■ PROBLEMS AND TASKS ■
(1) List every part of the body named in the lines of verse quoted in the text on Heaney's "The Hermit."
(2) Quote the part of the text on Heaney's "The Hermit" starting at "he was like" and ending at "work of refreshment.".

■ TEXT ■
*** Begin section ***
Wednesday, May 2, 2007

Heaney's "The Hermit"

It is a healthy poem, Seamus Heaney’s The Hermit, its lines looking so clean on the white page, its paper a clever thickness, and the lines perfectly arranged. The line breaks have been sculpted very well, displaying the poet’s craftsmanship, his instinct that instructs him on how far he should go, and it is as if he is seeing those markings in the earth that he recalls making with friends to play football in the poem Markings. There is no superfluity at all in this poem, all the unnecessary words sculpted off and thrown away.

As he prowled the rim of his clearing
where the blade of choice had not spared
one stump of affection

he was like a ploughshare
interred to sustain the whole field
of force, from the bitted

and high-drawn sideways curve
of the horse’s neck to the aim
held fast in the wrists and elbows -

the more brutal the pull
and the drive, the deeper
and quieter the work of refreshment.
*** End section ***
■ SUPPLIED MATERIAL ■
*** Begin section ***
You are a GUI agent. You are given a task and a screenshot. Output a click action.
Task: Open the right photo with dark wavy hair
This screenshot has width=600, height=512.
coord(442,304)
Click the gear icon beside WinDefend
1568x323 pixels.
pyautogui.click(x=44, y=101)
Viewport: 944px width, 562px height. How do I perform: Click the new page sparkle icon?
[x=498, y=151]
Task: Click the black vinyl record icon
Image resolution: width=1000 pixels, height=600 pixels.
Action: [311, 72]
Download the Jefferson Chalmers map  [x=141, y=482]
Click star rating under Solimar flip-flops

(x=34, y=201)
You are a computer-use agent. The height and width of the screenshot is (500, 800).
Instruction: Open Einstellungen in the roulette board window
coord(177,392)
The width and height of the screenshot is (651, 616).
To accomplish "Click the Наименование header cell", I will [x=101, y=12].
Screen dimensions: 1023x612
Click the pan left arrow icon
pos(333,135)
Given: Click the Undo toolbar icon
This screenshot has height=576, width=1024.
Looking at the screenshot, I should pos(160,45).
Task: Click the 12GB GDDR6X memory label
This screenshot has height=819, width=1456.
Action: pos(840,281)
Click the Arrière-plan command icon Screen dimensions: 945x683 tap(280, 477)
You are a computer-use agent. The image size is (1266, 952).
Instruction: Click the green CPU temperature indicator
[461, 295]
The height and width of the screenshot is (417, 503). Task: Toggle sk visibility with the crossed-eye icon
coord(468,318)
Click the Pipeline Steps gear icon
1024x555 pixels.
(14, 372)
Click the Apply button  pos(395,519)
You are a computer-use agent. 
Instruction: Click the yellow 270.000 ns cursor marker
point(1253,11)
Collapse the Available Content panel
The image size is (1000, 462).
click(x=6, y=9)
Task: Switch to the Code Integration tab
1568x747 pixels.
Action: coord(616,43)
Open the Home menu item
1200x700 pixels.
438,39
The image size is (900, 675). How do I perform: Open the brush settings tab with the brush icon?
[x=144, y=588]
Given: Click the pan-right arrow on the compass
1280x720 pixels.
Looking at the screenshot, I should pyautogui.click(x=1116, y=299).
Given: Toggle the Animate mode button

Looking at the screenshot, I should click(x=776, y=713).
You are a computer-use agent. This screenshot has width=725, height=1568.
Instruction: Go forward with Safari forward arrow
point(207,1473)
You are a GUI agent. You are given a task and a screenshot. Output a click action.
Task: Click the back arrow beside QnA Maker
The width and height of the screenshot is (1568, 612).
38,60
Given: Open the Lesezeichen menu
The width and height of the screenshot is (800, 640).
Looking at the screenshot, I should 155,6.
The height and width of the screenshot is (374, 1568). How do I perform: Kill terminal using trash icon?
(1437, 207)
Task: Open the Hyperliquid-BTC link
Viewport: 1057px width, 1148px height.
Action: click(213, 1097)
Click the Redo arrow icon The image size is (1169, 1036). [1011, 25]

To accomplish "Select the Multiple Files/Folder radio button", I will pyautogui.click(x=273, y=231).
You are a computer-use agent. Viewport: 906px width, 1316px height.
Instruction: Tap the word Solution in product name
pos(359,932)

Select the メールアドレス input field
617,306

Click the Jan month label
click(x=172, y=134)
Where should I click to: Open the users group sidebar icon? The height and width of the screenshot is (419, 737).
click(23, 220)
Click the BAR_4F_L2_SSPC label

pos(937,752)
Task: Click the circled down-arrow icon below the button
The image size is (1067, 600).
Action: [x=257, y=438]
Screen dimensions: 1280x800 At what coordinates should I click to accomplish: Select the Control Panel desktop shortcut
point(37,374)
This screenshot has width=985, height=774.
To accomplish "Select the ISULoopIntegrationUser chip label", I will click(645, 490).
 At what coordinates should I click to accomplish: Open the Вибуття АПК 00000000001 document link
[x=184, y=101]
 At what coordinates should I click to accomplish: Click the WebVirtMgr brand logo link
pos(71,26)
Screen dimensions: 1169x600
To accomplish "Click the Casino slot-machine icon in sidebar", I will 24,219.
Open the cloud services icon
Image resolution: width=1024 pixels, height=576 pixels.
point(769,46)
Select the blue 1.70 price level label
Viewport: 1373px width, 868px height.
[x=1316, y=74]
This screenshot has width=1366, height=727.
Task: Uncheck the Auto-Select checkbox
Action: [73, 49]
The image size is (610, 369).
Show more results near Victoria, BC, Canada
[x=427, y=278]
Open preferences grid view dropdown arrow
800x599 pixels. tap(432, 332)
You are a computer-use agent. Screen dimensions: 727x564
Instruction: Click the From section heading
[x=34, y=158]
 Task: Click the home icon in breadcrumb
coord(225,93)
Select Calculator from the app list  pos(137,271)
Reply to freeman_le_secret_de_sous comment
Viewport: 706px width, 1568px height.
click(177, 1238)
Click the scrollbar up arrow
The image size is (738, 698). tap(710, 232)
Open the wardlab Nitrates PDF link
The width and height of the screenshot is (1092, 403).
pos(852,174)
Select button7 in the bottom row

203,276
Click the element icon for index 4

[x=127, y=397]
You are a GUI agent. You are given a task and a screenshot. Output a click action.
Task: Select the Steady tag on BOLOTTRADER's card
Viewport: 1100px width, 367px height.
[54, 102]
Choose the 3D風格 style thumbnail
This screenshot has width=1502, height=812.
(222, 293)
*** End section ***
■ TASK-BY-TASK SOLUTIONS ■
(1) neck, wrists, elbows

(2)
he was like a ploughshare
interred to sustain the whole field
of force, from the bitted

and high-drawn sideways curve
of the horse’s neck to the aim
held fast in the wrists and elbows -

the more brutal the pull
and the drive, the deeper
and quieter the work of refreshment.